На лестнице тоже было темно, и стоял какой-то противный запах, вроде как химический, сразу почему-то напомнивший о вокзальном сортире. И дверь квартиры была полуоткрыта, хотя в такую пору мать никогда не держала ее незапертой.
– Слава те Господи, явилися! – из кухни выплеснулся тусклый свет и за ним – хозяйка, у которой они снимали, низенькая, широкая, в многослойных платках и шалях. Затараторила торопливо и невнятно, будто перекатывая во рту леденец:
– Я нешто нанялась тут дожидаться? Нешто других дел у меня нет? Ффу, а винишшем-то разит, батюшки вы мои! Вот и довели мать-то, как есть довели! Вот она помрет теперь, так я же вас с квартиры-то выгоню! А что держать-то, когда платить все одно не будете! Ведь не будете платить, а!
Алекс молча прошел в комнату, огляделся. Потом обернулся к хозяйке, которая, вкатившись следом, продолжала что-то говорить:
– В Голицынскую отвезли?
– …Я нешто припадочная, в убыток себе держать жильцов… А? Что спросил?

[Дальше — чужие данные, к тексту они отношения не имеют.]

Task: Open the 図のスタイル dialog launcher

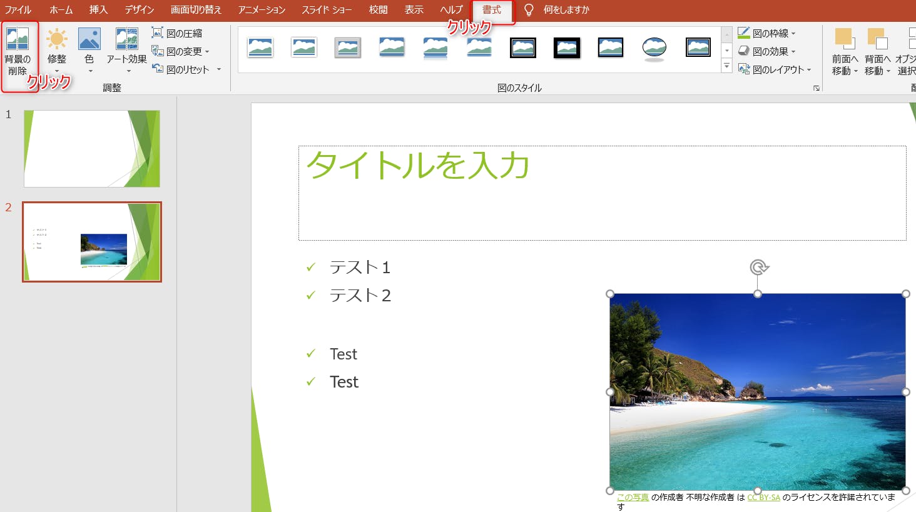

Туда, туда и повезли. А, может, и еще куда. Я нешто спрашивала? У меня дел-то за неделю не переделаешь, а тут сиди, жди не пойми чего! Так вы мне, сударь, скажите вот сейчас как есть: платить-то будете? Будете платить? Или мне жильцов искать? Так я ж прямо завтра и начну, квартира хорошая, долго пустая не простоит…
Она все говорила и говорила, уверенно и храбро, но на всякий случай пятилась поближе к дверям – кто ж его знает, этого угрюмого юнца. Еще, гляди, и шею свернет.
* * *
Калужская губерния, имение Синие Ключи, 1900 год
– Грех, барин, – уверенно заявил лесник Мартын, надвигая на лоб вытертый лисий треух.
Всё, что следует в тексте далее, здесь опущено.